Additional suggestions surround reducing regulatory burden for issuers, including moving to semi-annual reporting rather than quarterly reporting, expediting the consolidation of the Canadian Securities Administrator's (the CSA) national databases (i.e. SEDAR, SEDI, NRD etc.) into one CSA IT system, adopting electronic delivery in relation to documents mandated under securities law requirements, consolidating and reducing reporting and regulatory requirements, among many others.

Building a competitive economy for Ontarians by ensuring a level playing field between large and small market players

These proposals relate to creating a more competitive advantage in Ontario, such as eliminating the four-month restricted hold period for securities that are sold to accredited investors given the sophistication and knowledge of the investors that qualify for such exemption, as well as expanding the definition of the accredited investor exemption to include investors that qualify for a certain level of proficiency (i.e. investors who have obtained their Chartered Financial Analyst Charter or completed the Canadian Securities Course Exam).
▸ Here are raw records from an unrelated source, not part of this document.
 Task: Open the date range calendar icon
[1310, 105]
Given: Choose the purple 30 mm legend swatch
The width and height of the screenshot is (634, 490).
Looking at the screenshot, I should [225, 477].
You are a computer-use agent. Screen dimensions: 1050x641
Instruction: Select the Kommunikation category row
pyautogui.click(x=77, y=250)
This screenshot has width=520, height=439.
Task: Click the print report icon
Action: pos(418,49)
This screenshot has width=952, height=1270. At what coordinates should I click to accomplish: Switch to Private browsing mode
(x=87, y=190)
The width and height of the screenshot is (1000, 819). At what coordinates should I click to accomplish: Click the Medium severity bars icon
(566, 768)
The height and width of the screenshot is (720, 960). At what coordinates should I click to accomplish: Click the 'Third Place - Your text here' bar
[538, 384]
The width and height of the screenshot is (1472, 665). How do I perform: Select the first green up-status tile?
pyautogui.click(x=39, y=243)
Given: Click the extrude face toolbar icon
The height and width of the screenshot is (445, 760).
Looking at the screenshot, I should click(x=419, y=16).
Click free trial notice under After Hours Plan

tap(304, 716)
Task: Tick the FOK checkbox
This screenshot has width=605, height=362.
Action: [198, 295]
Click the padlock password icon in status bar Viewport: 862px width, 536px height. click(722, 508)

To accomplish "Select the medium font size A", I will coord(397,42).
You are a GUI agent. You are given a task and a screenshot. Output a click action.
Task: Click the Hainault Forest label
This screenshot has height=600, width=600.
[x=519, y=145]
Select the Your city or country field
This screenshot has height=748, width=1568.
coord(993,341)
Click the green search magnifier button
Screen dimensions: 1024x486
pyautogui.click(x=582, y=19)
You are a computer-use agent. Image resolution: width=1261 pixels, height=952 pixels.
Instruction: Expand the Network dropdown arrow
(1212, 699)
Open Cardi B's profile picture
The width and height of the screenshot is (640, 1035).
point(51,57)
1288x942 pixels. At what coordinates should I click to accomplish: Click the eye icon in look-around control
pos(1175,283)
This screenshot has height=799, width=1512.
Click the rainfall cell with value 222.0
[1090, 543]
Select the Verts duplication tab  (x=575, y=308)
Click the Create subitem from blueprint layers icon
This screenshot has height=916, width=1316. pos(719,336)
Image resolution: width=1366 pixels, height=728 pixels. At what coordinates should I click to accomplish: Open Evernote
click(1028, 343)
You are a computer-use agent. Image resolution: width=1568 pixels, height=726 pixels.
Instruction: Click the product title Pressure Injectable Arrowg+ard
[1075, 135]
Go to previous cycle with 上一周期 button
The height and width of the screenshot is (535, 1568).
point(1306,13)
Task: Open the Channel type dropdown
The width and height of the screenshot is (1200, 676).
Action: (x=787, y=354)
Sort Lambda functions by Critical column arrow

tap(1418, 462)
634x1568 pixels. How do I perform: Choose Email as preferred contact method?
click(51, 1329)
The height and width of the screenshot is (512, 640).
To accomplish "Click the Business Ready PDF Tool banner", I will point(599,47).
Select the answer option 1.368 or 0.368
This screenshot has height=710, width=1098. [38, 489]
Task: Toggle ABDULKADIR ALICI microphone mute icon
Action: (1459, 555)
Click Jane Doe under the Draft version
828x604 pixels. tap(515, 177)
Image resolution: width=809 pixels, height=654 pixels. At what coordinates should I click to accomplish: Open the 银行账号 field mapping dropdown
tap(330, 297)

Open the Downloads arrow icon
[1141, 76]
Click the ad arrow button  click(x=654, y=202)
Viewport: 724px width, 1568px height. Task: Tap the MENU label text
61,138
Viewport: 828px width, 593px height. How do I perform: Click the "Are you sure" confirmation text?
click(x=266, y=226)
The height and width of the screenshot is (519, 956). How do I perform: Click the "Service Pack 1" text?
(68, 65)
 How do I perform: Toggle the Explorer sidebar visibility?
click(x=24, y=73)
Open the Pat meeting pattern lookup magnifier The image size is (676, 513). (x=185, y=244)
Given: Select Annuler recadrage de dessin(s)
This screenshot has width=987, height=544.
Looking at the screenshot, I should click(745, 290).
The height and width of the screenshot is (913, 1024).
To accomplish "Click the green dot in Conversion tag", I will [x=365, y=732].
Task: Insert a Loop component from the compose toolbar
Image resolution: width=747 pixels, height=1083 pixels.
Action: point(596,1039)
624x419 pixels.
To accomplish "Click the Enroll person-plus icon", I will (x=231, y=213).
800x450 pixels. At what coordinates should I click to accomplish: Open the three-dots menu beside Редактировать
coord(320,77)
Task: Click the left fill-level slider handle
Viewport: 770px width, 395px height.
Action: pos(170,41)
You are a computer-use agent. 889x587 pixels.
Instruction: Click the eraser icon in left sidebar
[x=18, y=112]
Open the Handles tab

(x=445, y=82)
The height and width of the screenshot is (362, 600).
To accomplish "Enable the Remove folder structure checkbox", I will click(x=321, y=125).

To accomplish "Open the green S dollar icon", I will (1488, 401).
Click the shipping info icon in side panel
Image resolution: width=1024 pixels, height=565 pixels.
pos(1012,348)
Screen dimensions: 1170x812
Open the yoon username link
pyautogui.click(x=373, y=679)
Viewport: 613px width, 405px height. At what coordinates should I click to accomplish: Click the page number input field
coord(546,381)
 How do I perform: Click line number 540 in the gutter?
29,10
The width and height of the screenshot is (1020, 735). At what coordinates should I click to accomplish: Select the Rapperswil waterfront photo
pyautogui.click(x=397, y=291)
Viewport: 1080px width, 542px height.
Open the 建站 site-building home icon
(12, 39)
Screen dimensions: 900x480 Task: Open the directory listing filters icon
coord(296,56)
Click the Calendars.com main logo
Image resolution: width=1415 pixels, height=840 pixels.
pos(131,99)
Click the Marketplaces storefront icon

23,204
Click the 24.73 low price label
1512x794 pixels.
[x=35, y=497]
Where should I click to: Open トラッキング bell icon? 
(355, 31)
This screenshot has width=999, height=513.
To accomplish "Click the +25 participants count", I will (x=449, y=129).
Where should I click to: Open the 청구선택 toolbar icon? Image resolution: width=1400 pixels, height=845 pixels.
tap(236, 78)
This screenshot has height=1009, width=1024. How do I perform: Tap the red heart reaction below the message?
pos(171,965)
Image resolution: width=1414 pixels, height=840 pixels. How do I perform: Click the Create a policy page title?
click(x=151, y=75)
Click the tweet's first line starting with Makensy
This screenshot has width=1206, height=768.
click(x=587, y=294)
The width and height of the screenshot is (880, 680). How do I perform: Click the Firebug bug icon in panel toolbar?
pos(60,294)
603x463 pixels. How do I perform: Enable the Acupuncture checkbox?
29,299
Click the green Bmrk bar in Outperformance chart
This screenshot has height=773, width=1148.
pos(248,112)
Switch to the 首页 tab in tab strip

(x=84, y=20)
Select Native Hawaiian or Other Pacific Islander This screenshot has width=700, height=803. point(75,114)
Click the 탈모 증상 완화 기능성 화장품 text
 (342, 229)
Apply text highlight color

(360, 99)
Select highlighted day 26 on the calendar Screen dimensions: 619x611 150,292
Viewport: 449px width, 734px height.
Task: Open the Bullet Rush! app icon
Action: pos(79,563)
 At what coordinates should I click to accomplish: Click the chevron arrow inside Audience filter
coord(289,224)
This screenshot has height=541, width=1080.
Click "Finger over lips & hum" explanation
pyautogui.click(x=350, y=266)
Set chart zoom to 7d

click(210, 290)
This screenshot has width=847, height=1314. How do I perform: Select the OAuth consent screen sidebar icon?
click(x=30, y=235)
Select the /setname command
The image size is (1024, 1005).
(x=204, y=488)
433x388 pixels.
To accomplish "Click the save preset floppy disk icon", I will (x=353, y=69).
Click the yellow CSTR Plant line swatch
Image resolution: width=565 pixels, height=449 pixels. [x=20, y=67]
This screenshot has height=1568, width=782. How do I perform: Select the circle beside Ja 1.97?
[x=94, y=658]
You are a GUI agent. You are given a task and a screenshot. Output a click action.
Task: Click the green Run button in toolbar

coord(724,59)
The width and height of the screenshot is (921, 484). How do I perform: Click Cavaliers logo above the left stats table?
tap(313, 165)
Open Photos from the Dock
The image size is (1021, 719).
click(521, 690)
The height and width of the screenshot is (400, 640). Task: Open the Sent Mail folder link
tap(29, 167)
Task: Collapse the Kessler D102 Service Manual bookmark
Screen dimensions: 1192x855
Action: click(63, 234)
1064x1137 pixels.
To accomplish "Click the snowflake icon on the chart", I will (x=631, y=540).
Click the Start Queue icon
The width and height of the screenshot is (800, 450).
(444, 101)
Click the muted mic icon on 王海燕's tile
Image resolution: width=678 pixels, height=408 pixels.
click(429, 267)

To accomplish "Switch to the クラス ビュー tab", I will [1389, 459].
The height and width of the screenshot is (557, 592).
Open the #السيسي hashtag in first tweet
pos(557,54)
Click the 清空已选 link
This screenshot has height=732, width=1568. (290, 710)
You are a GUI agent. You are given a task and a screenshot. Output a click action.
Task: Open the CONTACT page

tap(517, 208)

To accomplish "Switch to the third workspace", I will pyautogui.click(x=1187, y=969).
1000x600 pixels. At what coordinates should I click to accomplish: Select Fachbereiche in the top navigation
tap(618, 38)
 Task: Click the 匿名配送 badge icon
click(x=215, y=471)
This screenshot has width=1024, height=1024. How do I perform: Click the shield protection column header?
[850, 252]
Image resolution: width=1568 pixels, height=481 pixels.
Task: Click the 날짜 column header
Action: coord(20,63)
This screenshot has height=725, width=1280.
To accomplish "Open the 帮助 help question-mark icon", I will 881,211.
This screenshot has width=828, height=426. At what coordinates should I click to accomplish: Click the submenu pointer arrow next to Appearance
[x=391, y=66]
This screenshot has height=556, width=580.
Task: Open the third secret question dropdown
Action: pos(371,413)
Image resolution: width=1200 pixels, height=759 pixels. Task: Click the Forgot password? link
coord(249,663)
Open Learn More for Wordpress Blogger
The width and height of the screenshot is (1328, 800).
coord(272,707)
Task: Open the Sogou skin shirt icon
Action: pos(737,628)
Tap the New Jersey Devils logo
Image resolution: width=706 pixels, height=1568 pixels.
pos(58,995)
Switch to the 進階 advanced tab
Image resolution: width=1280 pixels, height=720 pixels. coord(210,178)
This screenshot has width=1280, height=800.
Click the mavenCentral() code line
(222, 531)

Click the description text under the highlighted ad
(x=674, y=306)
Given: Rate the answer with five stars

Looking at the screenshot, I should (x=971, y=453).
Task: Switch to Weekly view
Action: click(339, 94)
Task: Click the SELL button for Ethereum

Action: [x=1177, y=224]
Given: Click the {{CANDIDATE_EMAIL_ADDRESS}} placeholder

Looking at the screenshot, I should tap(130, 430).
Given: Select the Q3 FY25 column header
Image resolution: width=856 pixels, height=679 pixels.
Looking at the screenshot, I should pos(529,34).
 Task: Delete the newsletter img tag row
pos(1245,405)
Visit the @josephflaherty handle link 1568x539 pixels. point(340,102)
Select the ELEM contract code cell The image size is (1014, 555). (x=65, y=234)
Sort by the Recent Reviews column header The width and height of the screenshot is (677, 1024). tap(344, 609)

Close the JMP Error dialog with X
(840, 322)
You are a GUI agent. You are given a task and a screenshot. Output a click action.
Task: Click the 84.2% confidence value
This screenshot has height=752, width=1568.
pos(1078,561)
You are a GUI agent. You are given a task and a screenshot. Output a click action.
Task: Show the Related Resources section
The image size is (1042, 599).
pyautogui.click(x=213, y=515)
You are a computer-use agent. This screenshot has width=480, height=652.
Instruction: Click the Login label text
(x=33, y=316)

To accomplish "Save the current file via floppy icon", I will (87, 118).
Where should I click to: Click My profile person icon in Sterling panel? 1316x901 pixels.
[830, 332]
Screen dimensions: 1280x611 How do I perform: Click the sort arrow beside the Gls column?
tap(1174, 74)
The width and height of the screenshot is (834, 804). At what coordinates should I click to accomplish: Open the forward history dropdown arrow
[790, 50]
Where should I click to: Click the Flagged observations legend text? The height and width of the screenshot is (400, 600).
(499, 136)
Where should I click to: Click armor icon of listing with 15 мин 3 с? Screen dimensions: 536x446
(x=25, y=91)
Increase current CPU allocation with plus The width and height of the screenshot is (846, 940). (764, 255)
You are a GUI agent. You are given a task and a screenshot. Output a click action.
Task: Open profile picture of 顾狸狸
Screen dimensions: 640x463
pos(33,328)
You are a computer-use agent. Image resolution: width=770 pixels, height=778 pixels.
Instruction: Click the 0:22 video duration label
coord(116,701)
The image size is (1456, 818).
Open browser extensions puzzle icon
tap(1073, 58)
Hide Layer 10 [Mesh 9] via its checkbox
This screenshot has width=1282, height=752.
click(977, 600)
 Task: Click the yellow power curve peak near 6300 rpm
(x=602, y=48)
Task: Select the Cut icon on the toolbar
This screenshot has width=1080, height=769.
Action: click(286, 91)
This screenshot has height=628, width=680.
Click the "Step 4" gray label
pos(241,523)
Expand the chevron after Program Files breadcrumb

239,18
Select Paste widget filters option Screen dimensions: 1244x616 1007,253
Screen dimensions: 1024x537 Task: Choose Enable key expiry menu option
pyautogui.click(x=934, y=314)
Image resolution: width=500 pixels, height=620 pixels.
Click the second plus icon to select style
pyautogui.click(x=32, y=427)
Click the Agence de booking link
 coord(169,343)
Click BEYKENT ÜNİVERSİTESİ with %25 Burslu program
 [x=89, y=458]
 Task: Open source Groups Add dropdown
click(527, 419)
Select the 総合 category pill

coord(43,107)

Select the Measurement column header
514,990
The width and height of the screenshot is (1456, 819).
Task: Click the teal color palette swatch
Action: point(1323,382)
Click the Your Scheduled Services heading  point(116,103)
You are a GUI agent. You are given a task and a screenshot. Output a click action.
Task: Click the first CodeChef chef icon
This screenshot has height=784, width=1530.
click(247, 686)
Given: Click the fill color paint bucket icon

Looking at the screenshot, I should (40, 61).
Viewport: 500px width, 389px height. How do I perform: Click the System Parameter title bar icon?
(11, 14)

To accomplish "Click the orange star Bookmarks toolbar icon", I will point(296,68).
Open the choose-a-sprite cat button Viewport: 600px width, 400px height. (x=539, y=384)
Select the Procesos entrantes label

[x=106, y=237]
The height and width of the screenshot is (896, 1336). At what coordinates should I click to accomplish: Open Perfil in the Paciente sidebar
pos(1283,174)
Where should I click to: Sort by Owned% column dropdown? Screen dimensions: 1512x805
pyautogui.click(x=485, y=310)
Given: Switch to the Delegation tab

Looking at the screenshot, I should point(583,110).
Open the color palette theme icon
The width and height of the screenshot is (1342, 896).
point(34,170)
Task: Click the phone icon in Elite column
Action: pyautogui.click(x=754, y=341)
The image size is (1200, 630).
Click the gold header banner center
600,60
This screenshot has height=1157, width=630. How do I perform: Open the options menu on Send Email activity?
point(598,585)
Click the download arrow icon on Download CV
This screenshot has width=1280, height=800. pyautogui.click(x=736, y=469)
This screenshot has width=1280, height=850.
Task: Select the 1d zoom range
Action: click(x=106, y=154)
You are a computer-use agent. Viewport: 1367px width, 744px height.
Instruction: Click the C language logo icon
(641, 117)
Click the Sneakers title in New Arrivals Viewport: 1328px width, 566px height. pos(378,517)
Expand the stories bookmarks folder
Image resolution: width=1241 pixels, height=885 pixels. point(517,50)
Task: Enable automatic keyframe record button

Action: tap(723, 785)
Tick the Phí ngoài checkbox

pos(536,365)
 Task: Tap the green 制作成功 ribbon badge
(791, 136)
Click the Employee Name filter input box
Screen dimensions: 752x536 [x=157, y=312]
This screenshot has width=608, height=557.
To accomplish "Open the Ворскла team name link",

The Taskforce has suggested creating a prohibition on registrants being able to benefit from creating exclusivity arrangements for the provision of capital markets services with issuers in certain circumstances or where such registrant provides commercial lending services to that issuer.

The Taskforce has also proposed that a regulatory framework be developed for proxy advisory firms to allow issuers a right to rebut reports produced by such firms and to restrict such firms from providing consulting services to issuers where the proxy advisory firm also provides clients with voting recommendations.

It has been suggested that early warning reporting thresholds be decreased from 10% to 5% given the current era of increased shareholder activism, which would provide issuers with more advance notice to proactively engage with their shareholder base and to also provide more transparency to shareholders with respect to the shareholder base composition. Consideration has also been asked with respect to whether institutional investors should be required to disclose their holdings on a quarterly basis. Each of these suggestions is similar to the reporting requirements currently in place in the United States and certain other global jurisdictions.

Improving investor protection

Finally, the Taskforce has proposed certain enforcement-related reforms to enhance investor protection and modernize enforcement, including a proposal for the strengthening of the OSC's investigative tools while according greater statutory rights for persons or companies directly affected by an OSC investigation or examination. These increased rights would allow such persons or companies to apply to an OSC adjudicator for clarification of orders relating to investigation or examinations and possibly summonses. The Taskforce has also proposed creating a new and specific prohibition on making misleading or untrue statements about public issuers to make it easier for the OSC to deter and enforce abusive trading practices.